(Data excerpts)
▼

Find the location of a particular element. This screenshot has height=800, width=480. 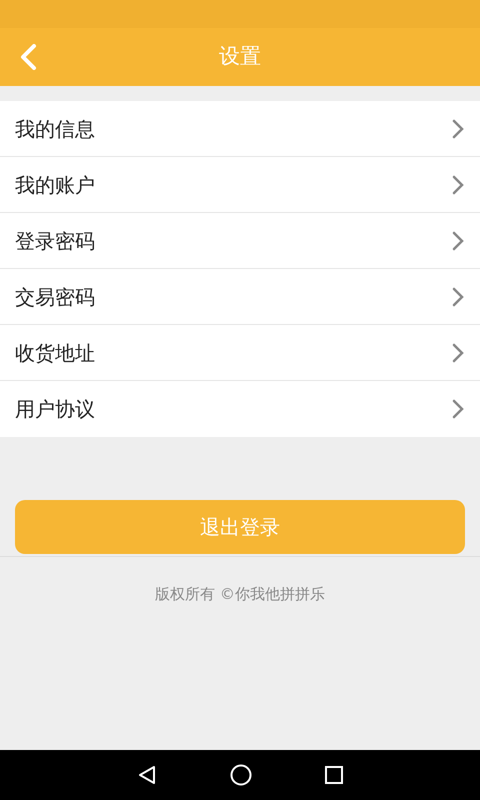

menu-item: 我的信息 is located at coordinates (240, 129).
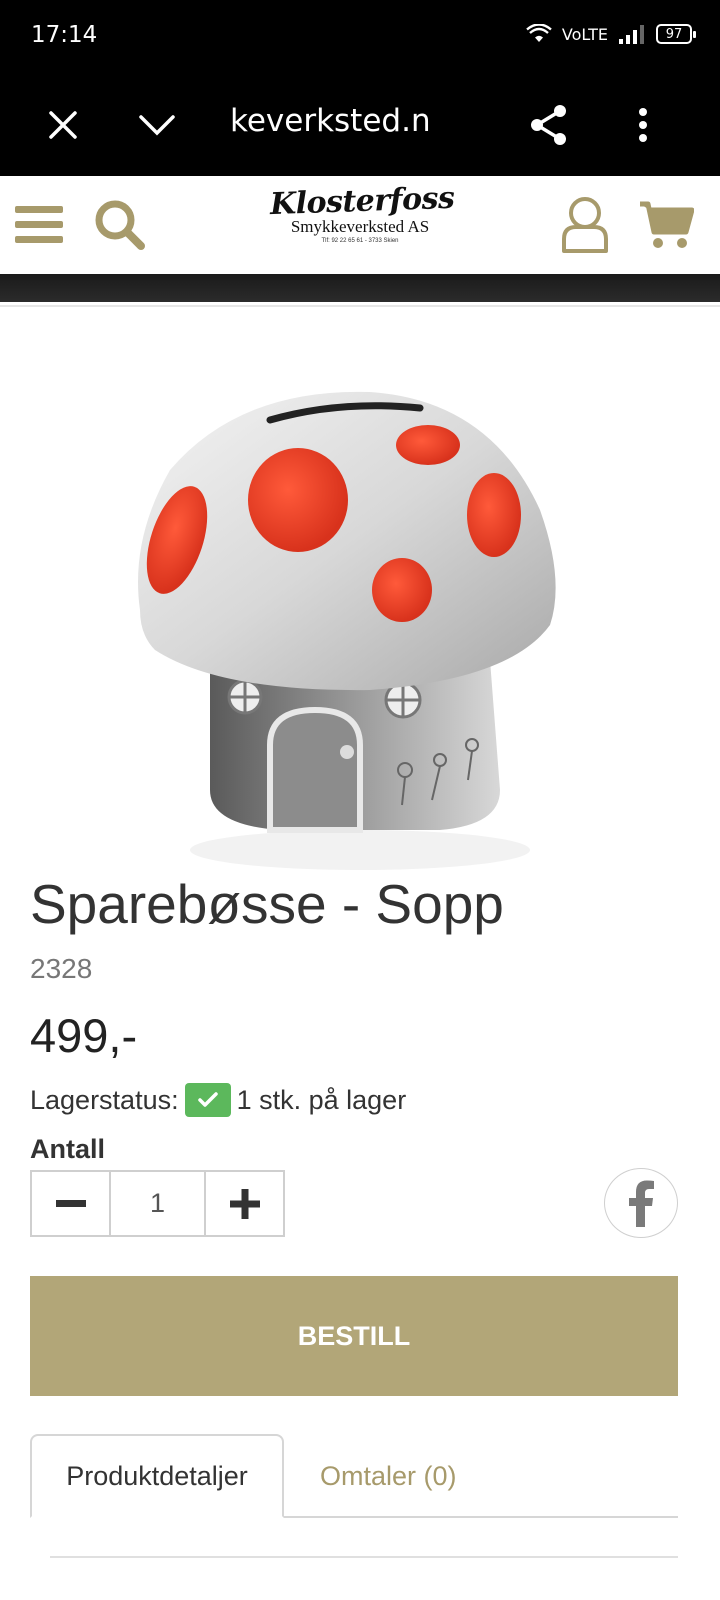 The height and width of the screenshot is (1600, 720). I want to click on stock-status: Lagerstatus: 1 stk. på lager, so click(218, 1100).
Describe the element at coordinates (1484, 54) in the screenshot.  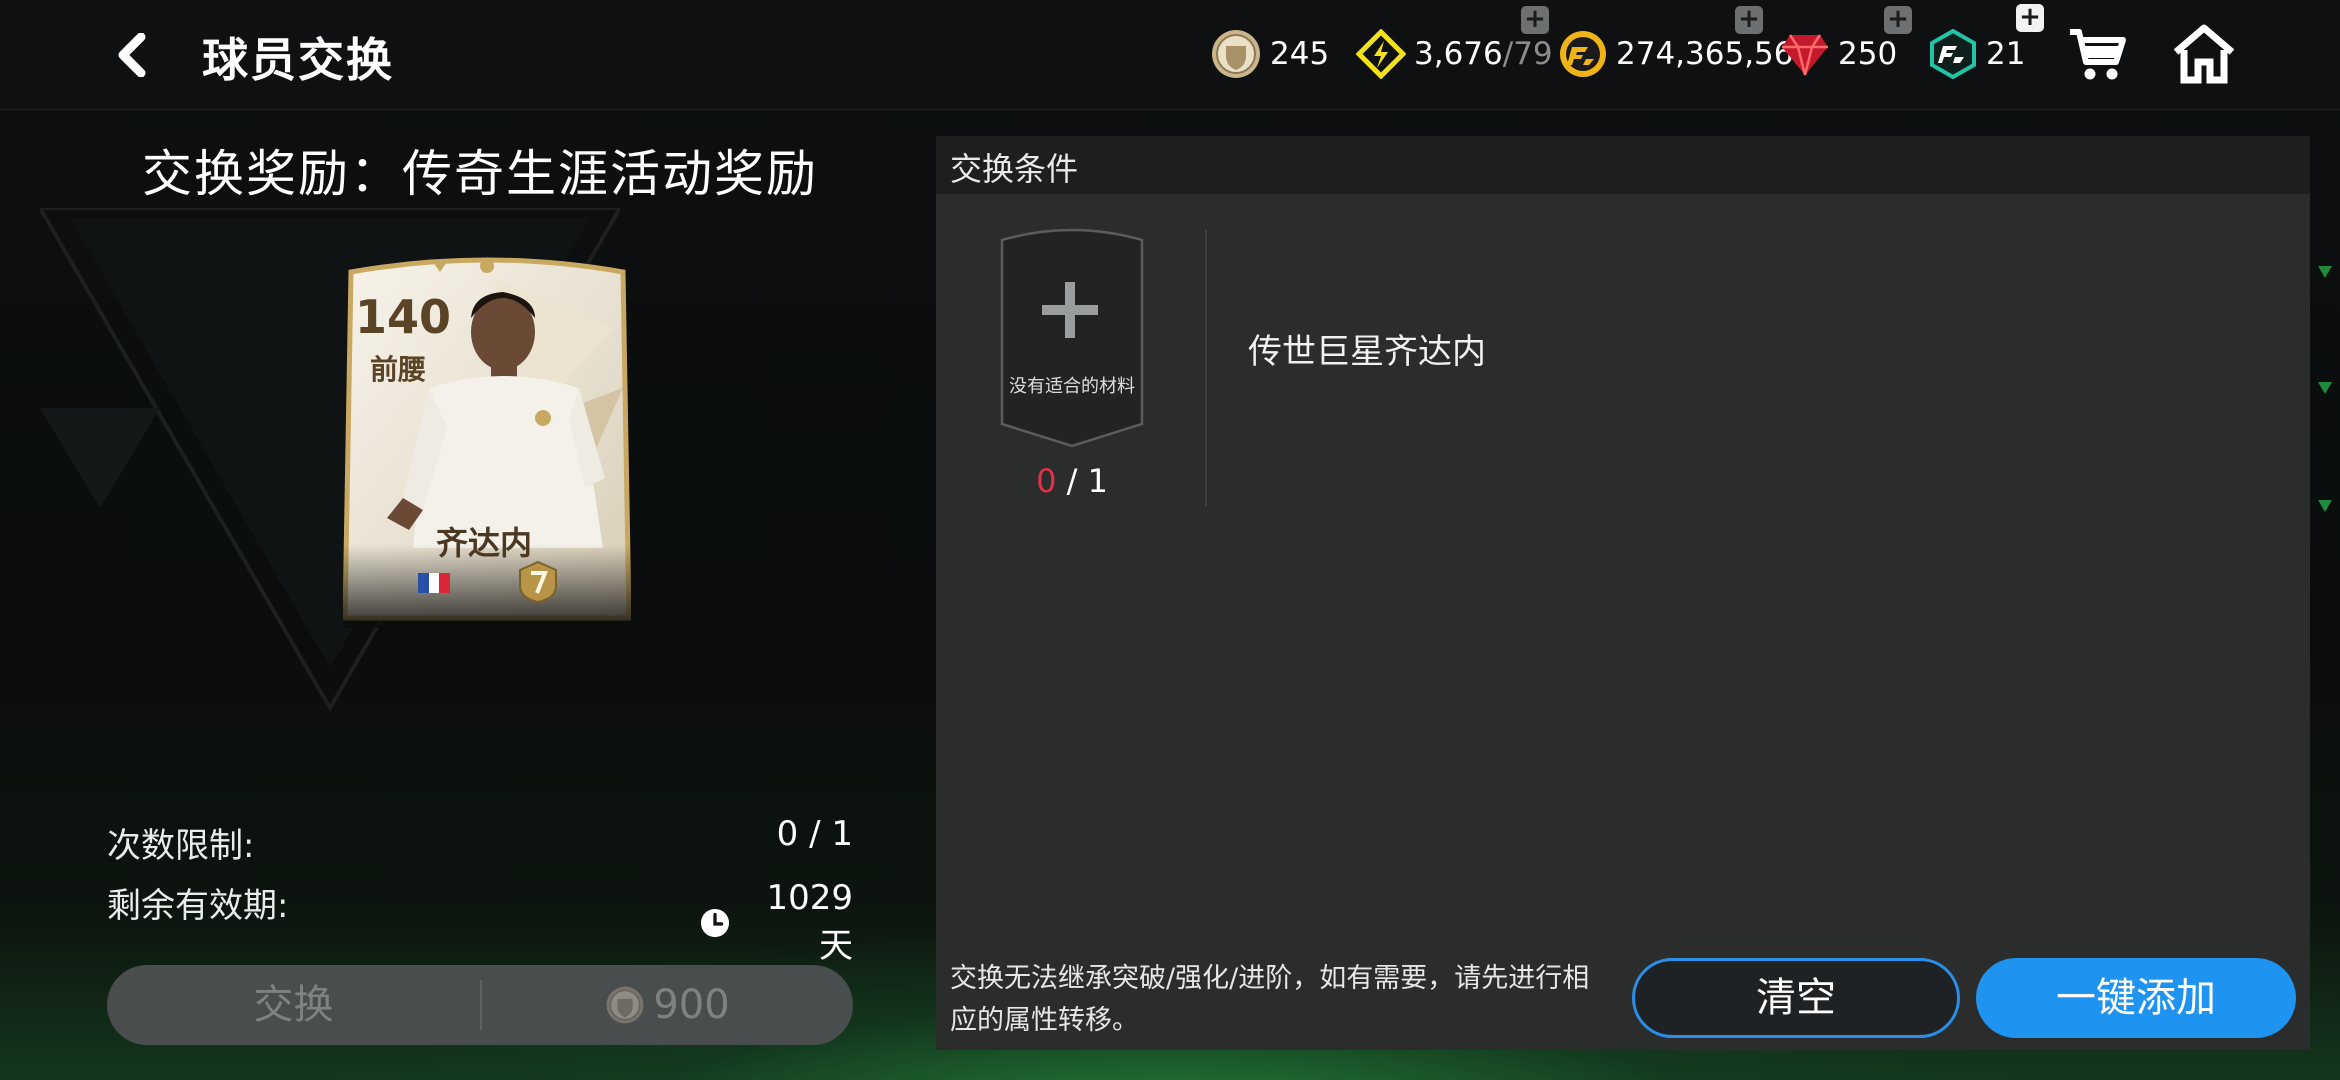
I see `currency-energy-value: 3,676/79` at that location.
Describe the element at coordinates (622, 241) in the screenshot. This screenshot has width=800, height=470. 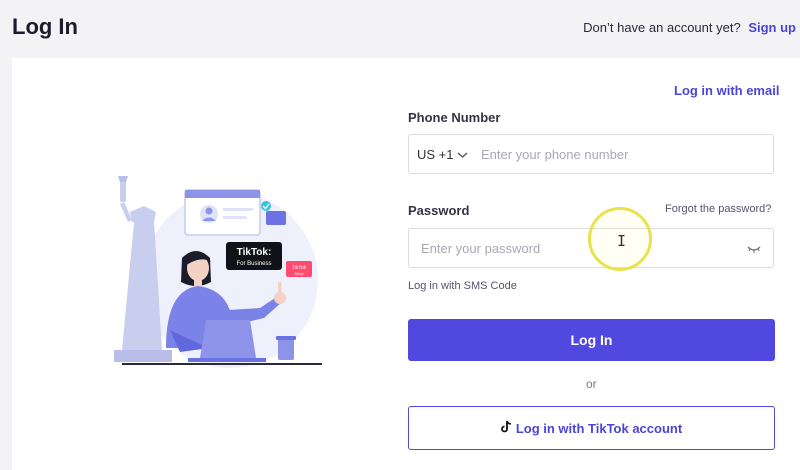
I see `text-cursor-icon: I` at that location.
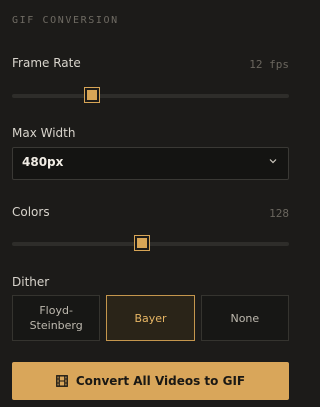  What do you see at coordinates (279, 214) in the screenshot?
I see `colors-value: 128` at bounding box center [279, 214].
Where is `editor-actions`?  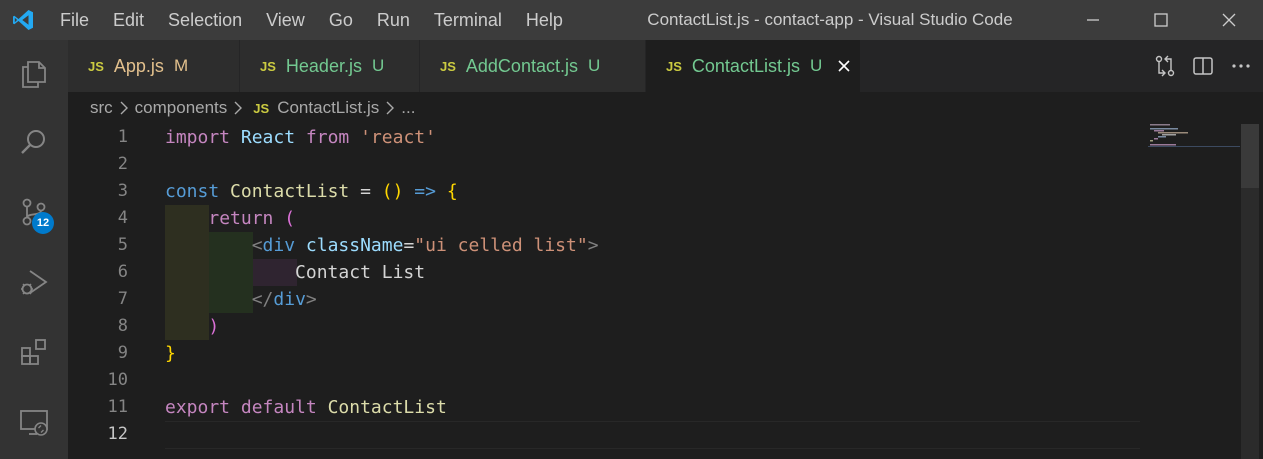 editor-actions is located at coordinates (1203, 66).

▲

Reproduce as a numbered list the part of the rows above that opens with the line containing "Describe the element at coordinates (1484, 54)" and closes with the line containing "center [279, 214].", skipping any blank lines. Leave the pictures out.

### Written answer
1. Describe the element at coordinates (1484, 54) in the screenshot.  
2. I see `currency-energy-value: 3,676/79` at that location.
3. Describe the element at coordinates (622, 241) in the screenshot. This screenshot has width=800, height=470. 
4. I see `text-cursor-icon: I` at that location.
5.   What do you see at coordinates (279, 214) in the screenshot?
6. I see `colors-value: 128` at bounding box center [279, 214].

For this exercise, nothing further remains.